- _The problem_
The reply to the records below should contain exactly the lines from the line with "Instruction: Navigate to Task breadcrumb" through the line with "The height and width of the screenshot is (503, 1064).", and nothing besides.

•••

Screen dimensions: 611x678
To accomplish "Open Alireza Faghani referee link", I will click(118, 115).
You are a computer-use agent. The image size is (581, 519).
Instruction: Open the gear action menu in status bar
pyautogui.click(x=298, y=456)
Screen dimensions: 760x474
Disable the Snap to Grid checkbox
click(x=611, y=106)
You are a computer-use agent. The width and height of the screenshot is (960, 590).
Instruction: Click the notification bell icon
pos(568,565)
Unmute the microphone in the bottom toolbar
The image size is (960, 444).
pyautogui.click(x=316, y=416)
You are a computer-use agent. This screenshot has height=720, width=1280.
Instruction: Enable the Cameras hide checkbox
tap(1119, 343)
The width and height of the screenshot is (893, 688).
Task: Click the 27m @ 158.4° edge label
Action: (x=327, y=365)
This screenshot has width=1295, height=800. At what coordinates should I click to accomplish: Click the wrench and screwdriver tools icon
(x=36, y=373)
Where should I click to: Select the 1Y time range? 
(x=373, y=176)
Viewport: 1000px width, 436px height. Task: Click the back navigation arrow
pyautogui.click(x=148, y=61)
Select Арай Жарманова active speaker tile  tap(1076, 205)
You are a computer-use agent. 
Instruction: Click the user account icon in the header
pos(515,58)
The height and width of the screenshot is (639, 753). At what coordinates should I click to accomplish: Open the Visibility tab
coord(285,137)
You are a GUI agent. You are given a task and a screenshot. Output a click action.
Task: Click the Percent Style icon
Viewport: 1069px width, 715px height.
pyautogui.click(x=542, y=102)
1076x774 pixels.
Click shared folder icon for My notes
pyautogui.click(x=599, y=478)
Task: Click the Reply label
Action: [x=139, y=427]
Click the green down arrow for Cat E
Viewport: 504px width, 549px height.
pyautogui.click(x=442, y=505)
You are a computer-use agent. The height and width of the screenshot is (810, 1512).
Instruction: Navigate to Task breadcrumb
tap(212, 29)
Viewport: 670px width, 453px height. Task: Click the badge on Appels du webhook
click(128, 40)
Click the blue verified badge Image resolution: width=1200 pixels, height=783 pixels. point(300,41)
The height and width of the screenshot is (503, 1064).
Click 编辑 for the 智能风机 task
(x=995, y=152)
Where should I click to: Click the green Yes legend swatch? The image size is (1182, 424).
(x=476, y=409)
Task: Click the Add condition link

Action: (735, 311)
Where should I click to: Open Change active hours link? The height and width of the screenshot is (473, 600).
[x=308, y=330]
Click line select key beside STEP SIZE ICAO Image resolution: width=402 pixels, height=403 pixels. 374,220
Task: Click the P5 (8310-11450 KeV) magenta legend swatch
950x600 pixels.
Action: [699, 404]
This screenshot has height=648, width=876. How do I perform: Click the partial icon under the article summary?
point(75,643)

•••

- _Solution for this exercise_
Instruction: Navigate to Task breadcrumb
tap(212, 29)
Viewport: 670px width, 453px height. Task: Click the badge on Appels du webhook
click(128, 40)
Click the blue verified badge Image resolution: width=1200 pixels, height=783 pixels. point(300,41)
The height and width of the screenshot is (503, 1064).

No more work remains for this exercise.